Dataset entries
>>>

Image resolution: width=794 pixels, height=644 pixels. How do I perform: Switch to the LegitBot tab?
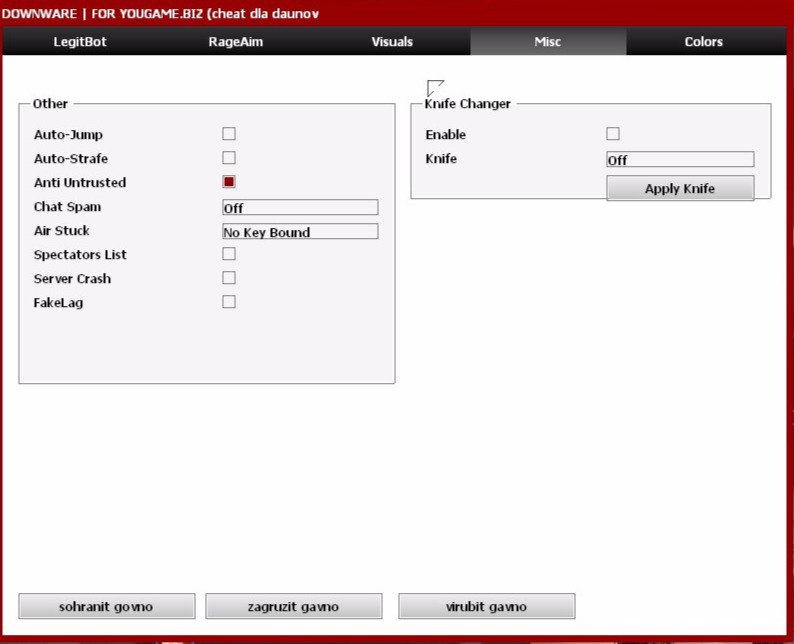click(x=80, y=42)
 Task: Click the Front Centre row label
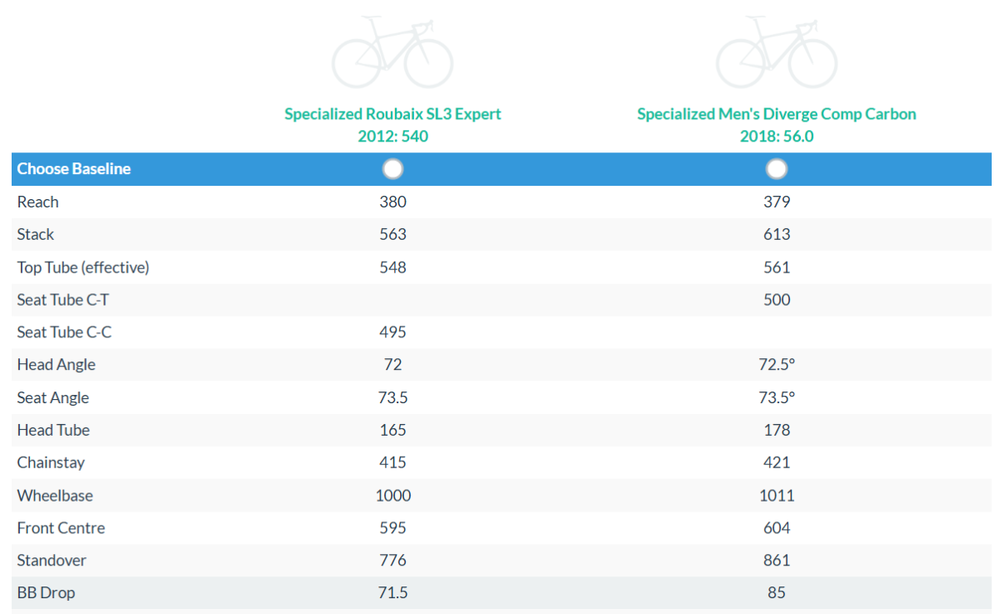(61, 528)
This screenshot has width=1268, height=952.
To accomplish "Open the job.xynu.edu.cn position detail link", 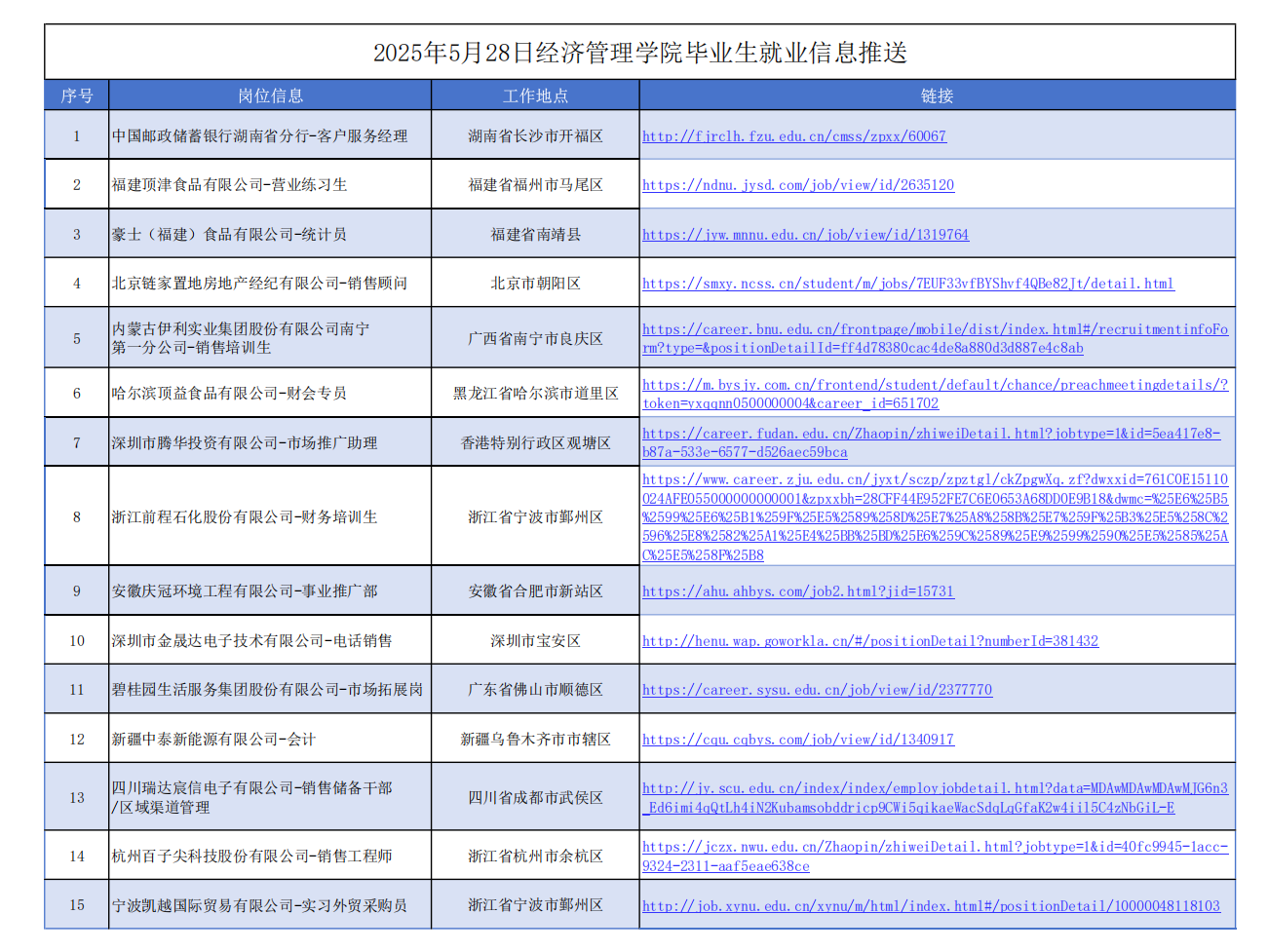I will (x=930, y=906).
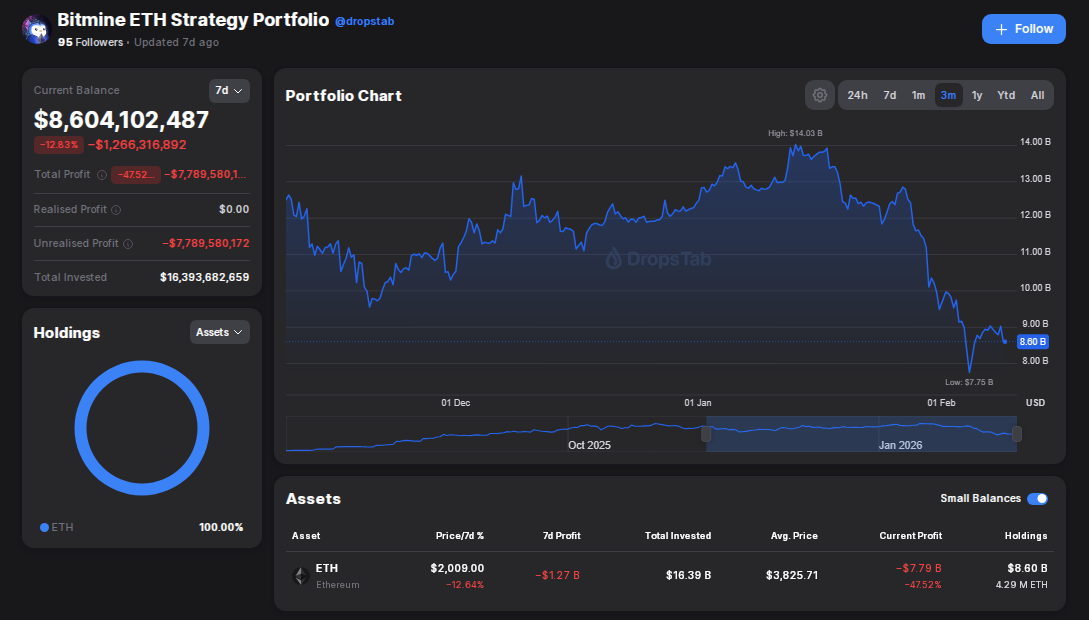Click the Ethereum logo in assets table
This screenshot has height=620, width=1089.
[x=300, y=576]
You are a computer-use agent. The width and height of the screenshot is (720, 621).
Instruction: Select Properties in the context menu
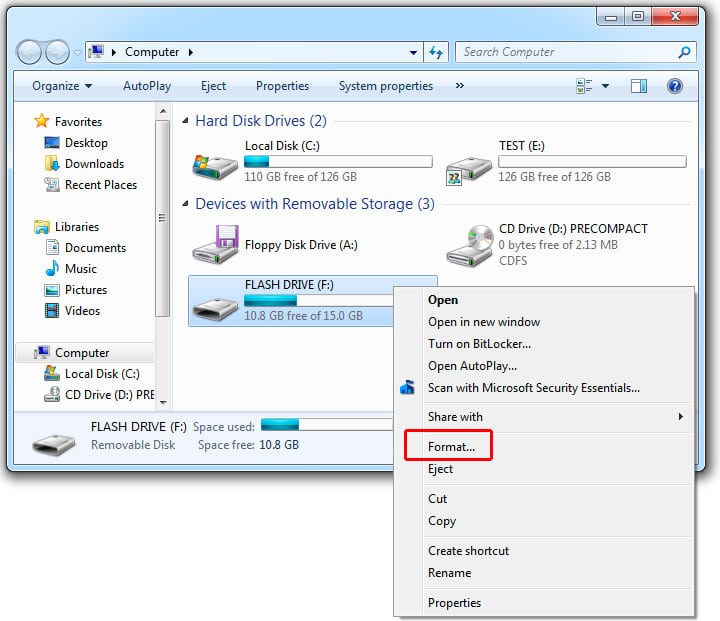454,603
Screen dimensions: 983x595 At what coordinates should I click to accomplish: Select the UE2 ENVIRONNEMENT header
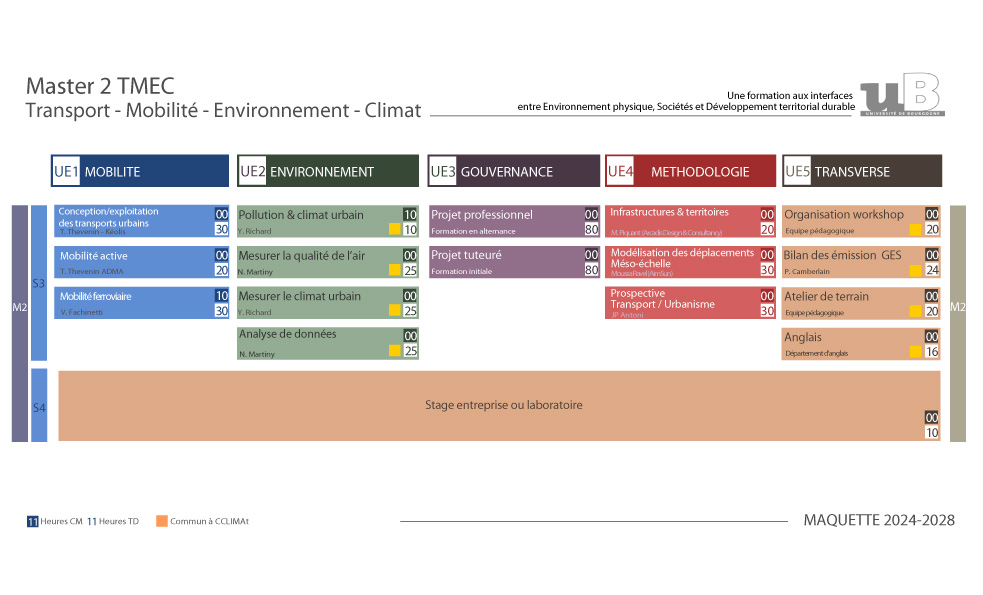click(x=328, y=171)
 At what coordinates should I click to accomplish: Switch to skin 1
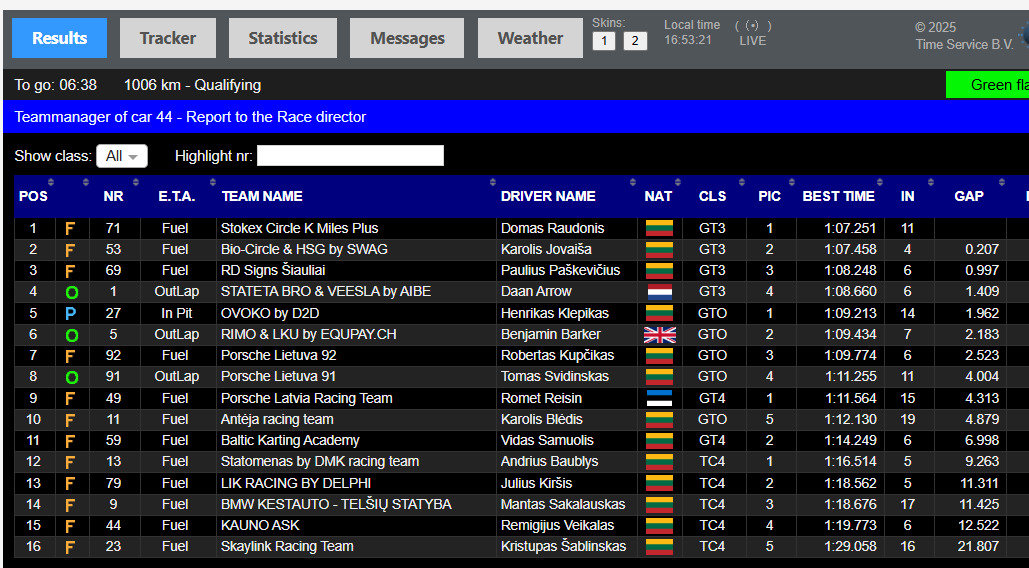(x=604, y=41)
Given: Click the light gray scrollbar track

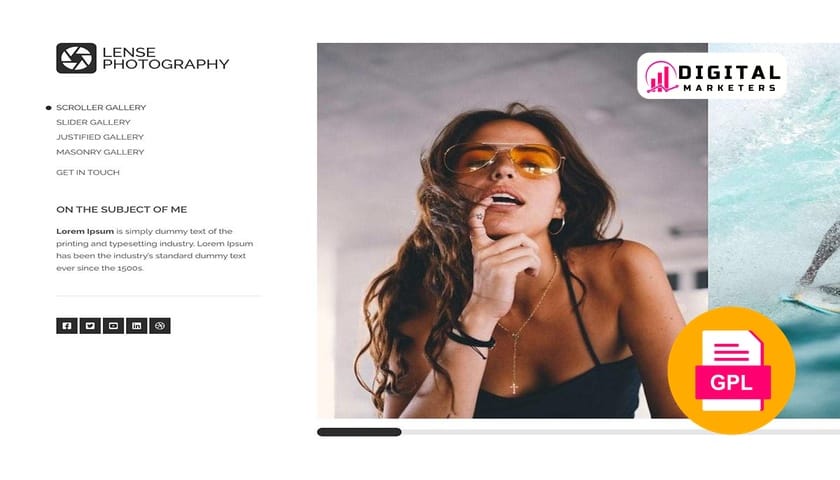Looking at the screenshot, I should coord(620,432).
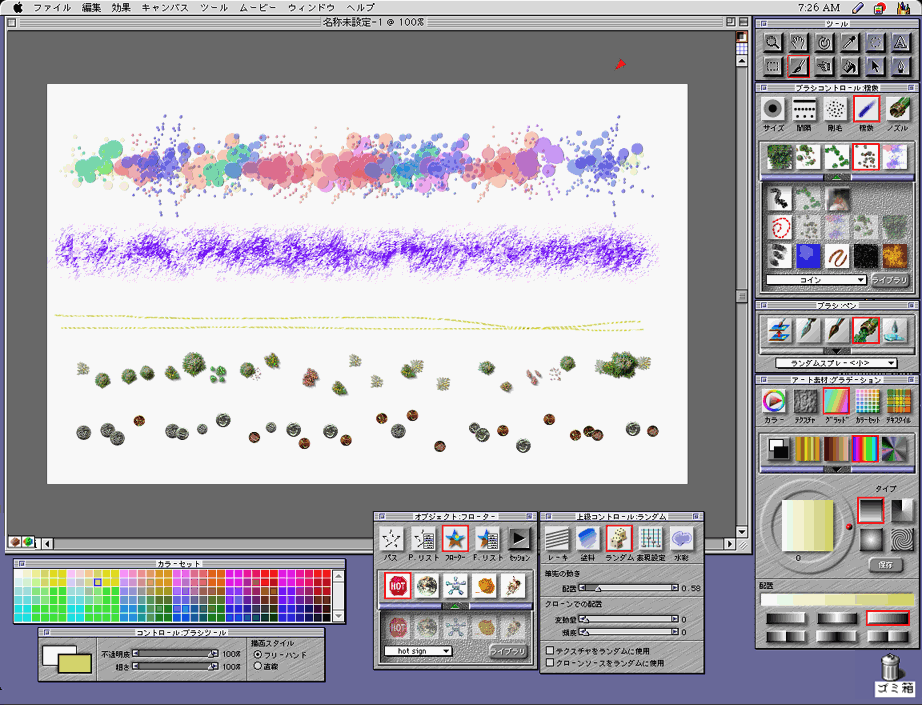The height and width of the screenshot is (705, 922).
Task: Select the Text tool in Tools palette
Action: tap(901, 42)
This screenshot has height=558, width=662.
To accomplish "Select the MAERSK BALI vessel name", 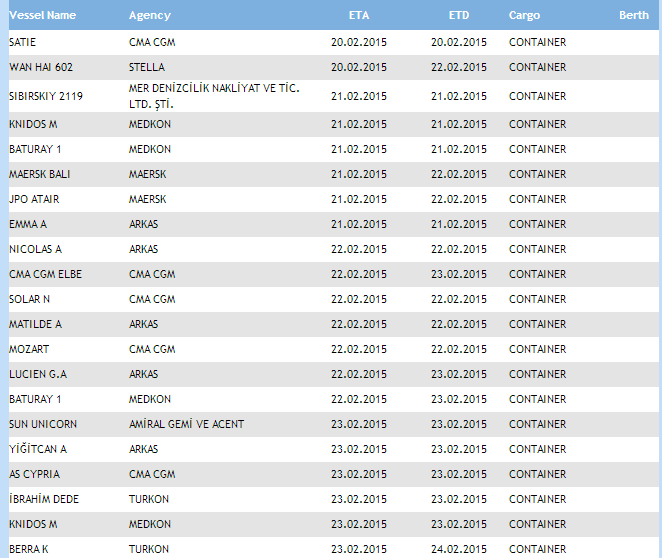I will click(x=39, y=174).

<<<

### What this task involves
Among the entries above, locate the line with "At what coordinates should I click to accomplish: Switch" and the line with "This screenshot has height=558, width=662.". Give those two lines and all lines between them again, exactly, leaving out the pictures.

### Answer section
 At what coordinates should I click to accomplish: Switch to skin 1
(x=604, y=41)
Given: Click the light gray scrollbar track

Looking at the screenshot, I should coord(620,432).
The height and width of the screenshot is (705, 922).
Task: Select the Text tool in Tools palette
Action: tap(901, 42)
This screenshot has height=558, width=662.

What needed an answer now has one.